*Source information*:
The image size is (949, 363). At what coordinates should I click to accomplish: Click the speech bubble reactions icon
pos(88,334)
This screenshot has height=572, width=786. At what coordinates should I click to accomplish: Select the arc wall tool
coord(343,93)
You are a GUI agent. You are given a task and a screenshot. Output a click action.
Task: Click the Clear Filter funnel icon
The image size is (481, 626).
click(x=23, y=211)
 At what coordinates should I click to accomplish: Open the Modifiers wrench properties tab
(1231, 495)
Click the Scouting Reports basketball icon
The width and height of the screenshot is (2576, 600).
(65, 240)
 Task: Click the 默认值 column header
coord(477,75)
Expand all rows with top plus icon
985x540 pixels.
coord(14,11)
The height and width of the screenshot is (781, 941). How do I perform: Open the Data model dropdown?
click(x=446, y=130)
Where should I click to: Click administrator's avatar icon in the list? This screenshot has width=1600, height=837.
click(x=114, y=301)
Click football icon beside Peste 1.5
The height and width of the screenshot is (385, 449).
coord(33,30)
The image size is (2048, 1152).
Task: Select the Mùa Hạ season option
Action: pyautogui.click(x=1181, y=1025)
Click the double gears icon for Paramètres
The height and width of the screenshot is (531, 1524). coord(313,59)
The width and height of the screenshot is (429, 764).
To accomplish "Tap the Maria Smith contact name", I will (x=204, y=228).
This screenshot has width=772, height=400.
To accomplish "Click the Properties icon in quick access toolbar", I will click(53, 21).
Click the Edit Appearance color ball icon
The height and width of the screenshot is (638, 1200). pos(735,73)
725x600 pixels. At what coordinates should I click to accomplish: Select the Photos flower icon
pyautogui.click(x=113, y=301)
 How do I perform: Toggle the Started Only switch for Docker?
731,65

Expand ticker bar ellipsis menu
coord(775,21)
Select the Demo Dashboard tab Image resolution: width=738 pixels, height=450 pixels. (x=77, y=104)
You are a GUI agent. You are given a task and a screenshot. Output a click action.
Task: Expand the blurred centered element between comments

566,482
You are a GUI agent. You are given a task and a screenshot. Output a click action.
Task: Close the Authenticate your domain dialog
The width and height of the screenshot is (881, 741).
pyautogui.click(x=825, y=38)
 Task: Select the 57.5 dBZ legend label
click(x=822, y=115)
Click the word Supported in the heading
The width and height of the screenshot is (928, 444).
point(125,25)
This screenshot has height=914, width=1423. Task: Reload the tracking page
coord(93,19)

*Task details*: Type out the entries once more, precisely.

*Exercise response*:
The image size is (949, 363). At what coordinates should I click to accomplish: Click the speech bubble reactions icon
pos(88,334)
This screenshot has height=572, width=786. At what coordinates should I click to accomplish: Select the arc wall tool
coord(343,93)
You are a GUI agent. You are given a task and a screenshot. Output a click action.
Task: Click the Clear Filter funnel icon
The image size is (481, 626).
click(x=23, y=211)
 At what coordinates should I click to accomplish: Open the Modifiers wrench properties tab
(1231, 495)
Click the Scouting Reports basketball icon
The width and height of the screenshot is (2576, 600).
(65, 240)
 Task: Click the 默认值 column header
coord(477,75)
Expand all rows with top plus icon
985x540 pixels.
coord(14,11)
The height and width of the screenshot is (781, 941). How do I perform: Open the Data model dropdown?
click(x=446, y=130)
Where should I click to: Click administrator's avatar icon in the list? This screenshot has width=1600, height=837.
click(x=114, y=301)
Click football icon beside Peste 1.5
The height and width of the screenshot is (385, 449).
coord(33,30)
The image size is (2048, 1152).
Task: Select the Mùa Hạ season option
Action: pyautogui.click(x=1181, y=1025)
Click the double gears icon for Paramètres
The height and width of the screenshot is (531, 1524). coord(313,59)
The width and height of the screenshot is (429, 764).
To accomplish "Tap the Maria Smith contact name", I will (x=204, y=228).
This screenshot has width=772, height=400.
To accomplish "Click the Properties icon in quick access toolbar", I will click(53, 21).
Click the Edit Appearance color ball icon
The height and width of the screenshot is (638, 1200). pos(735,73)
725x600 pixels. At what coordinates should I click to accomplish: Select the Photos flower icon
pyautogui.click(x=113, y=301)
 How do I perform: Toggle the Started Only switch for Docker?
731,65

Expand ticker bar ellipsis menu
coord(775,21)
Select the Demo Dashboard tab Image resolution: width=738 pixels, height=450 pixels. (x=77, y=104)
You are a GUI agent. You are given a task and a screenshot. Output a click action.
Task: Expand the blurred centered element between comments

566,482
You are a GUI agent. You are given a task and a screenshot. Output a click action.
Task: Close the Authenticate your domain dialog
The width and height of the screenshot is (881, 741).
pyautogui.click(x=825, y=38)
 Task: Select the 57.5 dBZ legend label
click(x=822, y=115)
Click the word Supported in the heading
The width and height of the screenshot is (928, 444).
point(125,25)
This screenshot has height=914, width=1423. Task: Reload the tracking page
coord(93,19)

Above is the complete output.